*** Opening of Extracted material ***
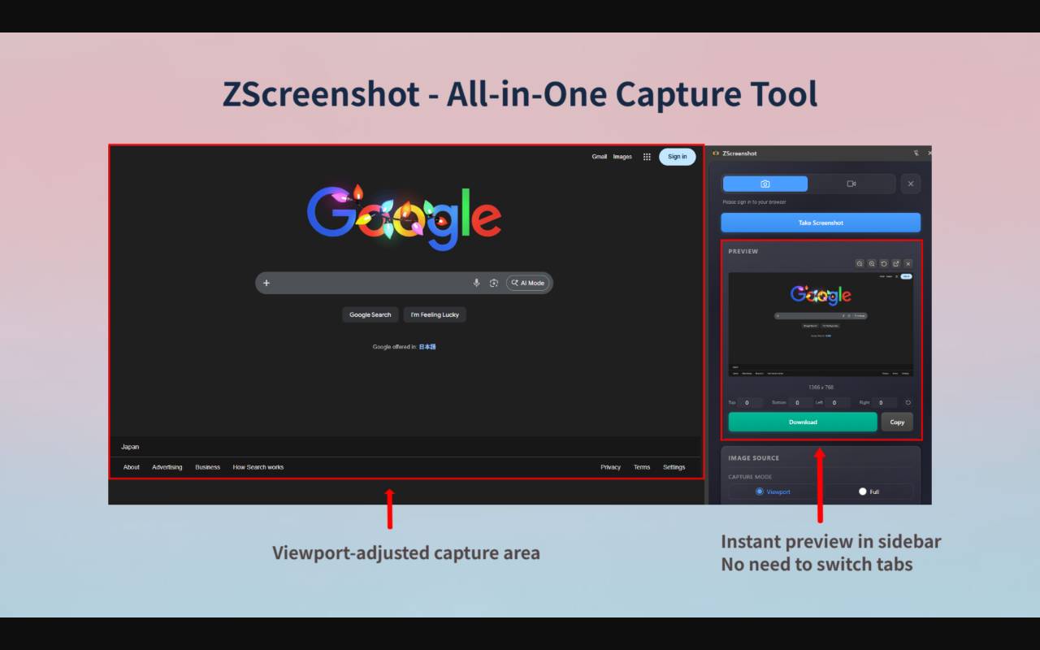Click the Take Screenshot button
The height and width of the screenshot is (650, 1040).
point(821,223)
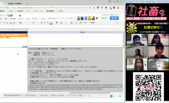Open the text color picker
This screenshot has height=103, width=169.
tap(51, 23)
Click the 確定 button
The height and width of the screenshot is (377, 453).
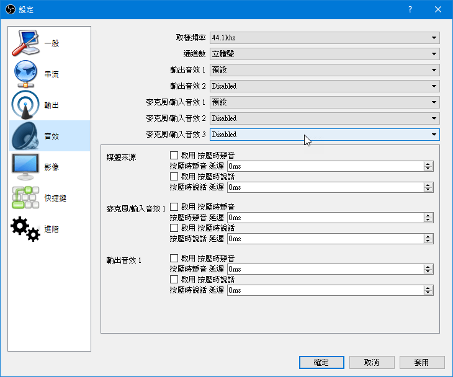[x=321, y=362]
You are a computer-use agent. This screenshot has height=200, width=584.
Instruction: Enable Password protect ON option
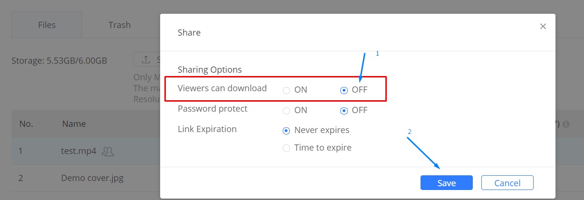287,111
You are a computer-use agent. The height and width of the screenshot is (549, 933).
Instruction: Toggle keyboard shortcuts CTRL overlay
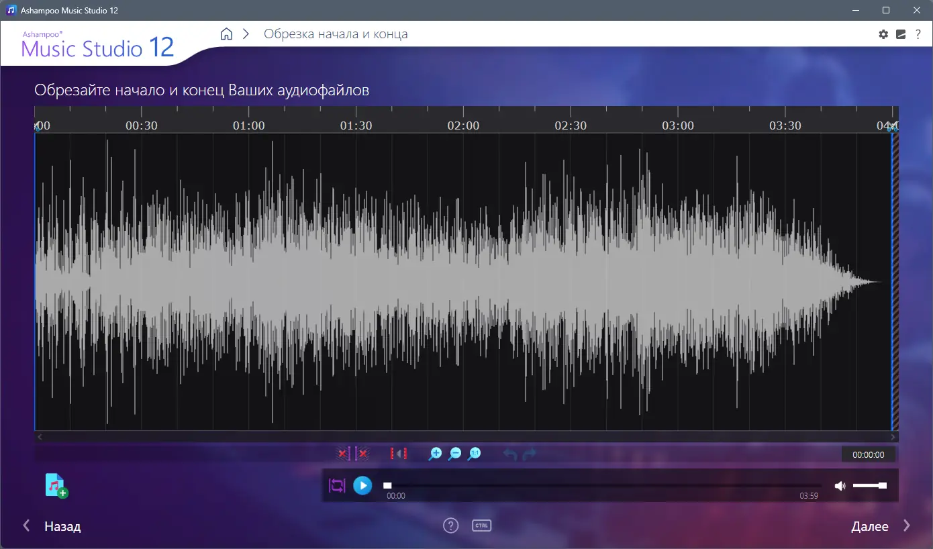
*** Close of Extracted material ***
- **Assignment**
Looking at the records above, how many lines contain "agent"? Only the number is needed.

- **Task solution**
2